(How to complete this task) Every line of the data must be set down exactly as shown.

(Collected data)
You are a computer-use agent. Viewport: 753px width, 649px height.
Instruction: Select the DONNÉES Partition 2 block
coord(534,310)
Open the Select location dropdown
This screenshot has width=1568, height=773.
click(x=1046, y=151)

(Response below)
You are a computer-use agent. Viewport: 753px width, 649px height.
Instruction: Select the DONNÉES Partition 2 block
coord(534,310)
Open the Select location dropdown
This screenshot has width=1568, height=773.
click(x=1046, y=151)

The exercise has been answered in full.